Austrian philosopher of science

Werner Leinfellner (27 January 1921 – 6 April 2010) was professor of philosophy at the University of Nebraska–Lincoln and at the Vienna University of Technology. After recovering from life-threatening wounds during World War II, he studied chemistry and physics at the Universities of Vienna and Graz, eventually turning to the study of the philosophy of science, and receiving his Ph.D. in 1959. He moved to the United States in 1967, in part, because of problems faced by empirically oriented philosophers in obtaining academic positions in Austria and Germany. He is notable for his contributions to philosophy of science, as a member of European Academy of Sciences and Arts, for founding the journal Theory and Decision, for co-founding Theory and Decision Library, and for co-founding the Austrian Ludwig Wittgenstein Society and International Wittgenstein Symposium.

==Biography==

===Intellectual===

Werner Leinfellner was a pioneer of scientific philosophy, game and decision theory in the tradition of the Vienna Circle. From 1945 to 1950, he studied chemistry and physics at the University of Graz and the University of Vienna and during this time he did research in chemistry. In 1954, he turned to the study of philosophy, logic and the philosophy of science and received his Ph.D. in 1959 for his dissertation Anschauung, Abstraktion und Integration im modernen physikalischen Denken (Intuition, abstraction and integration in modern physical thought) from the University of Vienna. From 1960 to 1963, he worked as a research assistant at LMU Munich in philosophy of science and logic. In 1963, he moved back to Vienna and was a research fellow and assistant professor at the Institute of Advanced Studies in philosophy of science, economics, social and political sciences, and game and decision theory. During this time, he was also a lecturer at the University of Vienna. In 1967, due to an unfavorable political and scientific climate in post-war Austria, he was unable to obtain a tenured faculty position in Austria and so he moved to Lincoln, Nebraska, and joined the department of philosophy at the University of Nebraska–Lincoln as a full professor.

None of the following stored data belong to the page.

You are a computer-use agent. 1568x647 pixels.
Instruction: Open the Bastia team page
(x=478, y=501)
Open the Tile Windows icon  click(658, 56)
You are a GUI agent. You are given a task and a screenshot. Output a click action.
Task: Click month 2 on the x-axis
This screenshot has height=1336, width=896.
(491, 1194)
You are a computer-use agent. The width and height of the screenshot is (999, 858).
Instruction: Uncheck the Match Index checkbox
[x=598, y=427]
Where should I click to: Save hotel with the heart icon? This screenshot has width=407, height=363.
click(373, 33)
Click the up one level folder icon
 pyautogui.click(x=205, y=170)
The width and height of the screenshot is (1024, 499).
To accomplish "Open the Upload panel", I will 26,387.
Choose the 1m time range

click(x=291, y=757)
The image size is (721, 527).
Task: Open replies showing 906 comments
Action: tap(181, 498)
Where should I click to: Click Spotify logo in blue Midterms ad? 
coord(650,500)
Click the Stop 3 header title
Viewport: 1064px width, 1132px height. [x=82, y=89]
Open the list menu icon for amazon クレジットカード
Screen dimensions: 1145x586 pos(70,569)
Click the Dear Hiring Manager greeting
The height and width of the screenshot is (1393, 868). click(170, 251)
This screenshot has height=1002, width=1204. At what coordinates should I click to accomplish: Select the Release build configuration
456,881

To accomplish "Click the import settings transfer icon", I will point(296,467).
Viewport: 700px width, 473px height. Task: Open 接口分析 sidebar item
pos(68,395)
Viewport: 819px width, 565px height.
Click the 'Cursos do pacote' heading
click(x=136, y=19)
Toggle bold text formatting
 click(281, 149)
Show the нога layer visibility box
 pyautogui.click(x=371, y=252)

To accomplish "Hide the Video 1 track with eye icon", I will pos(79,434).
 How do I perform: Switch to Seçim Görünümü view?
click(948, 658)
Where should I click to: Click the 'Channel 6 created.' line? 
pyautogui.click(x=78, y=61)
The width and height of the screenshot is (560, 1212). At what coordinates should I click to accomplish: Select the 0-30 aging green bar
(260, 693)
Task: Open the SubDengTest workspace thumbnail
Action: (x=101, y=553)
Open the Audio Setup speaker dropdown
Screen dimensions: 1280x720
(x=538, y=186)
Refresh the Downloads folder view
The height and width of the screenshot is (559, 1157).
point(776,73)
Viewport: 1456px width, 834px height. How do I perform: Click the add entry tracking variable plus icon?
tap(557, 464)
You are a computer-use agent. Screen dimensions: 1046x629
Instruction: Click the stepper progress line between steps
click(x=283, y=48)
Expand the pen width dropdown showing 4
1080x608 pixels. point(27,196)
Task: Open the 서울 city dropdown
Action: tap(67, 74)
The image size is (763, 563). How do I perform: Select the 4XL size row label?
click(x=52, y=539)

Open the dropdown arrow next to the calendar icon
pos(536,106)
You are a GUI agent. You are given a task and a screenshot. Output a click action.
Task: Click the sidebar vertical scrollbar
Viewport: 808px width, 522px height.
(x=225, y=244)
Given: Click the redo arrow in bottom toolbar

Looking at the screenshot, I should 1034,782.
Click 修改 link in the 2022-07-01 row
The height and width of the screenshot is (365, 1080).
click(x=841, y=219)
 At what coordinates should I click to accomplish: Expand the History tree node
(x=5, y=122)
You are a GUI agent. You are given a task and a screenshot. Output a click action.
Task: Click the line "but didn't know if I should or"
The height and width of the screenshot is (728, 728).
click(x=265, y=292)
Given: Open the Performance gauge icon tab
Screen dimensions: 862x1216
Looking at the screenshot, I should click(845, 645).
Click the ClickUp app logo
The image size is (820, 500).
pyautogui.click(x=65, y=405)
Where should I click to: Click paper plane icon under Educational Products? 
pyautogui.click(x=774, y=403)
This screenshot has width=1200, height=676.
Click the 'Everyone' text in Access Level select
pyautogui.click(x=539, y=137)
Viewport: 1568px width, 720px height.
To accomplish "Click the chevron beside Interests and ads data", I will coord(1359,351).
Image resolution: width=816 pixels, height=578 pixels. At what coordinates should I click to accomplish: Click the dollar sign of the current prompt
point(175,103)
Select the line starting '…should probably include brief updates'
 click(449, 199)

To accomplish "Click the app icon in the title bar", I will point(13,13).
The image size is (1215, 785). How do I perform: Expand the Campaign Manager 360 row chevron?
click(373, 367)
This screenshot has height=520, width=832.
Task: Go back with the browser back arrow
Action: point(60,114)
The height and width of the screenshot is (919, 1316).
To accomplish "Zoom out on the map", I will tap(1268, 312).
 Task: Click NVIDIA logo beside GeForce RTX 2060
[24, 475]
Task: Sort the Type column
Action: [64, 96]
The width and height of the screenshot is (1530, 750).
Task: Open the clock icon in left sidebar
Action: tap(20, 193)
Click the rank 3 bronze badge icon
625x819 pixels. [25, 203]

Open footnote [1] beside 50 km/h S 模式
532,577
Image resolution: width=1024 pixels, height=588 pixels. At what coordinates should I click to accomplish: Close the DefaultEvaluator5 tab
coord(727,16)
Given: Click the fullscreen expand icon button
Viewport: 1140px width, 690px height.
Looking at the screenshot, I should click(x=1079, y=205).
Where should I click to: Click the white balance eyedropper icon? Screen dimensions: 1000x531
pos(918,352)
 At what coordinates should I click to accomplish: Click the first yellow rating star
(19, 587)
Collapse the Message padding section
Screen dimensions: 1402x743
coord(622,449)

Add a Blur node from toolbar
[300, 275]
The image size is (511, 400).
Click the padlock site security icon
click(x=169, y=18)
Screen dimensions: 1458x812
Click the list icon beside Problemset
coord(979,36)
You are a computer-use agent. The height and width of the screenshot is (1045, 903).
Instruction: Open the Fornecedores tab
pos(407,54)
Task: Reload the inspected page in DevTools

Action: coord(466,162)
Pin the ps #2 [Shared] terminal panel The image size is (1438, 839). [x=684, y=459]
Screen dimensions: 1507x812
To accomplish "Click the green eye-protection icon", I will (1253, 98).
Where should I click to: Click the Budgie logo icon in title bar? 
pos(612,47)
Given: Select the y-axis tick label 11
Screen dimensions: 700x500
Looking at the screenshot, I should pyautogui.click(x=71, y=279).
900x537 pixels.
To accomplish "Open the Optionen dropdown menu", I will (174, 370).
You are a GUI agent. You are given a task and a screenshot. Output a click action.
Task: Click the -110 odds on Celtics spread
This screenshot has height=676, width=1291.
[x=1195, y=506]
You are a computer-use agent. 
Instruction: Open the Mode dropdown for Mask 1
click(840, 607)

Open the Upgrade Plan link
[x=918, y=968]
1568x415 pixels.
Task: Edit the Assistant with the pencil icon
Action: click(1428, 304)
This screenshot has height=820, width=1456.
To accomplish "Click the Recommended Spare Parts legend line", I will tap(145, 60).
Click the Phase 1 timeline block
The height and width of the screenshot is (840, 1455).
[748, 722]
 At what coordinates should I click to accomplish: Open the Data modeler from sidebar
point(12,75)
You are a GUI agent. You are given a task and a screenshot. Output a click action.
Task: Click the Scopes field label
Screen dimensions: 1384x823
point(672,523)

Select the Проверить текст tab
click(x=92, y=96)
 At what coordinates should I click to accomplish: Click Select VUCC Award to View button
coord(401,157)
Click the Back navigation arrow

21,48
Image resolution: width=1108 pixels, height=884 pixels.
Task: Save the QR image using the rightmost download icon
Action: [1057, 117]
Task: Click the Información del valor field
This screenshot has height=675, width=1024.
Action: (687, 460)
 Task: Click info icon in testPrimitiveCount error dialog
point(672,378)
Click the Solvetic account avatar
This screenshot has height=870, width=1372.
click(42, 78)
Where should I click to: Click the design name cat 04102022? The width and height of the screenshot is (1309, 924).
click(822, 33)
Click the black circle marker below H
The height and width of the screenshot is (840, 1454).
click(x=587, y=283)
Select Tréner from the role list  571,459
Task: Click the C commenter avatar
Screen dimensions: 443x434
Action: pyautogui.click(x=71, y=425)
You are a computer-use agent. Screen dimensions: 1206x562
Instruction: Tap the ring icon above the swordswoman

In 1970, he founded the journal Theory and Decision, an international journal for philosophy and methodology of the social sciences. The founding of the journal was, in part, a reaction to the dogmatic, subjective, and metaphysical approaches he had encountered in Europe prior to coming to the United States. His vision was that Theory and Decision would help found a philosophy of the social science based on three premises:
(1) it would help in the formation of categories based on logic and mathematics for the social sciences;
(2) it would promote the development of mathematical theories and research methods for the social sciences; and
(3) it would promote the integration of theories and formal methods across the social sciences.
In 1974, he cofounded Theory and Decision Library also based on these three principles. Indeed, Eberlein and Berghel (1988) concluded:

It was essentially Werner Leinfellner's accomplishment that the ideal of logical empiricism in the 1930s and 1940s, to create a "unified science", was replaced by that of a "methodological unity of science". Accordingly,... the THEORY AND DECISION school of the philosophy of the social science can substantiate his claim: "... There are no longer any methodological differences at issue". Certainly the term "methodological" has to be interpreted in a broad sense, implicating the unity of science due to common standards of theory formation and to the fact that theories are the methodological basic units of the social science disciplines. Furthermore, "methodological unity", in the context of this journal and library, refers to the continuously differentiated and integrated unity of an undogmatic, pluralistic philosophy of the social sciences (page xii).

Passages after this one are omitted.